▶ _TEXTE DU DOCUMENT_
'''
La base de la chaine alimentaire des juvéniles de truites fario étant constituée majoritairement de gammares et de chironomes, l’absence de ces taxons induit une pauvreté de la ressource alimentaire adaptée aux alevins de truite.
La présence de ces macroinvertébrés témoigne de la très bonne qualité biologique des affluents, mais les faibles biomasses traduisent une productivité limitée du milieu. Cette faible productivité n’enlève rien à la qualité du réservoir biologique que constitue le bassin versant de la Dourbie, en effet de nombreuses espèces particulièrement sensibles et exigeantes peuplent les affluents et le cours d’eau principal.
Etude des frayères prospectées au mois de décembre 2020
Pour les frayères, de nombreuses zones potentielles ont été relevées sur les affluents de la Dourbie. Certaines sont avérées par l’observation de truite. La problématique pour la période de reproduction semble plutôt se situer dans les conditions thermiques et hydrologiques rudes du bassin versant en période hivernale. Les apports naturels de sable provenant de l’érosion des granites peuvent colmater les frayères, mais dans la plupart des cas ils sont trop grossiers pour constituer un réel problème de colmatage.
'''
▶ _MISE EN PRATIQUE_
(a) Quels animaux le texte sur la Dourbie nomme-t-il, en laissant de côté les termes généraux comme « macroinvertébrés », « taxons » ou « espèces » ?
(b) Recopiez le passage du texte sur la Dourbie qui va de « La base de la » jusqu'à « cours d’eau principal. ».
Les enregistrements n'ont aucun lien avec le texte sur la Dourbie.

Entrées enregistrées:
'''
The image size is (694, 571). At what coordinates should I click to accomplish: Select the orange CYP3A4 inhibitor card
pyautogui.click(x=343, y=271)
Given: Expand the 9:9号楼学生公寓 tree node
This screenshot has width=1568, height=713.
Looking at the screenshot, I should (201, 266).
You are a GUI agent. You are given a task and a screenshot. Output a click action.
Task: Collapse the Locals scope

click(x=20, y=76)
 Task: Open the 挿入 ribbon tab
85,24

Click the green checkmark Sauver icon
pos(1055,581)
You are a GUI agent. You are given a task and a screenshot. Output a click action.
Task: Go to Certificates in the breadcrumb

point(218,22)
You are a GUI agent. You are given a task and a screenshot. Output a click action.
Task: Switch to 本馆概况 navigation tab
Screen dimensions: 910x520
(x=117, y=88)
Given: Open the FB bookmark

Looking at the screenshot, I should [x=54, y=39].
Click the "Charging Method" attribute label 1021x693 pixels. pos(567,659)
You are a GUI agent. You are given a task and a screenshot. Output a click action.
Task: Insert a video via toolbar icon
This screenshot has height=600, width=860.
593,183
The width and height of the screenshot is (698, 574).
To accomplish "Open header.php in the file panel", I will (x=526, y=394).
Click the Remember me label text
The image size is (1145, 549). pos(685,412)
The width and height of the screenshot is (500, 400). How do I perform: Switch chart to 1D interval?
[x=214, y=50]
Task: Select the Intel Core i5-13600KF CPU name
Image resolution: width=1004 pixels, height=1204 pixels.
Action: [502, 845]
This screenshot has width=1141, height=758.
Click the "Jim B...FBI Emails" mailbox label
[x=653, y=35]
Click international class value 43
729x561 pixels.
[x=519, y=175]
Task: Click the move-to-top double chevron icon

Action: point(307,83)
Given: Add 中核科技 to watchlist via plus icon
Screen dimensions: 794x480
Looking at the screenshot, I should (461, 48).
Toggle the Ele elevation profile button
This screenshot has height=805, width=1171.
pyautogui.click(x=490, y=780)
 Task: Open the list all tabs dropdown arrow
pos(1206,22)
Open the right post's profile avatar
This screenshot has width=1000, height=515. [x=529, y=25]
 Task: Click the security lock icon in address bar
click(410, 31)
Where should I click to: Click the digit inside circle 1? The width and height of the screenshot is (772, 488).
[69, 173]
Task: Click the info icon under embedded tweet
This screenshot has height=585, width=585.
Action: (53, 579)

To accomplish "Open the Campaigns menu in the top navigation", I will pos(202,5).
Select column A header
'''
▶ _RÉPONSES PAR TÂCHE_
(a)
- Truite fario (juvéniles, alevins)
- Gammares
- Chironomes

(b)
La base de la chaine alimentaire des juvéniles de truites fario étant constituée majoritairement de gammares et de chironomes, l’absence de ces taxons induit une pauvreté de la ressource alimentaire adaptée aux alevins de truite.
La présence de ces macroinvertébrés témoigne de la très bonne qualité biologique des affluents, mais les faibles biomasses traduisent une productivité limitée du milieu. Cette faible productivité n’enlève rien à la qualité du réservoir biologique que constitue le bassin versant de la Dourbie, en effet de nombreuses espèces particulièrement sensibles et exigeantes peuplent les affluents et le cours d’eau principal.